我交给你的那份‘遗嘱’,可以‘不小心’让周家的人看到了。”我要让他们在绝望中,

抓住最后一根“救命稻草”,然后,再亲手把这根稻草,变成压垮他们的最后一根钢筋。

婚礼前夜,我守在周时宴的病床边。窗外夜色如墨,病房内只有仪器幽蓝的光。

我握着他的手,低声说着只有我们两人能懂的话。“时宴,明天会有点吵。”“但很快,

就清净了。”“等你醒了,我们回家。”我轻轻吻了吻他冰凉的指尖。闭上眼睛,

前世的坠落感再次袭来,但这一次,我知道,脚下不再是虚空。而是敌人,即将崩塌的坟墓。

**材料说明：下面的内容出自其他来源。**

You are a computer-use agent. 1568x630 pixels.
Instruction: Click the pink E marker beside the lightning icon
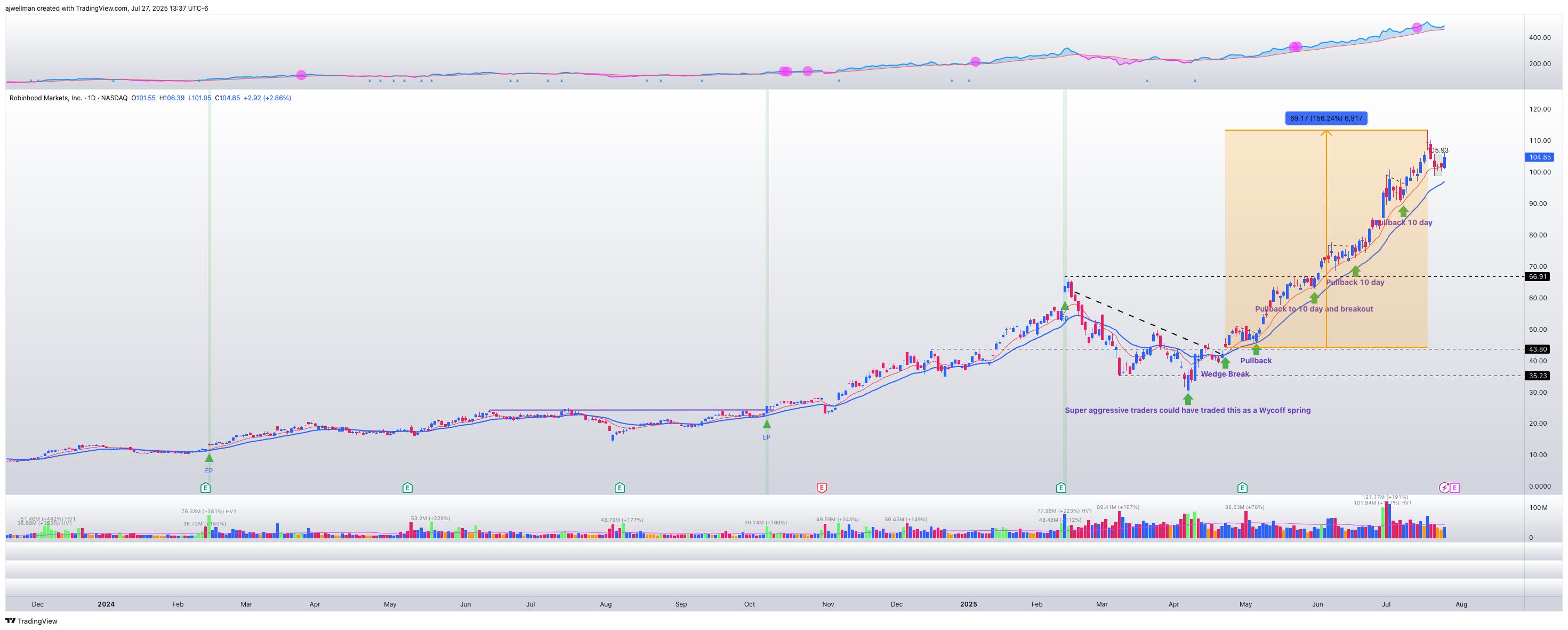click(x=1454, y=488)
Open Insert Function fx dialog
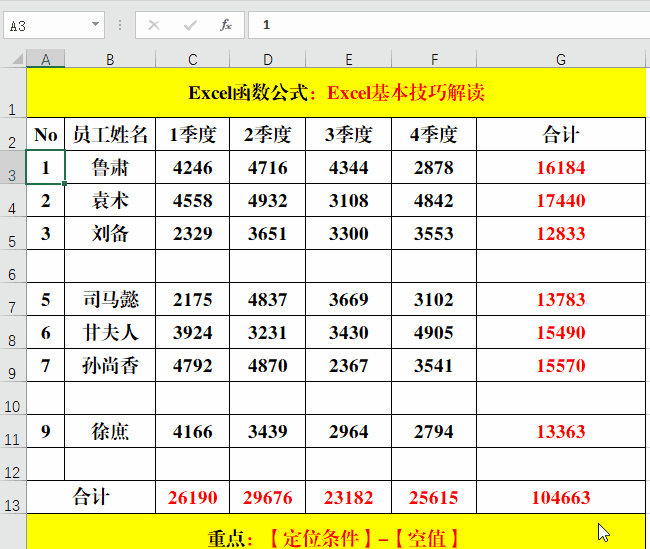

第二章ICU婚礼:反转与审判3.婚礼当天。市中心医院VIP楼层,

原本肃穆安静的ICU区域,被布置得……不伦不类。几条敷衍的粉白绸带挂在走廊两侧,

一个简易的礼台搭在ICU巨大的观察窗前,上面摆着塑料假花。没有喜庆,

只有一种强行嫁接的滑稽与冰冷。消毒水的气味顽固地盘踞在空气里,

混合着来宾身上昂贵的香水,形成一种令人极度不适的冲突感。来宾们早已到场,

泾渭分明地站着。一边是周家那些神色各异的亲戚,交头接耳,

眼神闪烁;另一边是江城有头有脸的宾客、闻风而来的媒体记者,

他们脸上带着毫不掩饰的好奇、探究,以及淡淡的鄙夷。所有人的目光,

都时不时地瞟向那面巨大的玻璃窗——窗内,周时宴静静地躺着,

仿佛一座被遗忘的苍白岛屿,与窗外的喧嚣浮世隔着一层透明的、残酷的屏障。

张兰穿着她最贵的那件绛红色旗袍,头发梳得一丝不苟,脸上堆着笑,

穿梭在亲戚间接受恭维,但那笑容僵硬,眼底深处是藏不住的焦灼和恐慌。

周申则穿着不合身的崭新西装,头发抹了过多的发胶,挺着肚子,

志得意满地接受着几个狐朋狗友的“祝贺”,眼神却不受控制地飘向通往我这边的通道。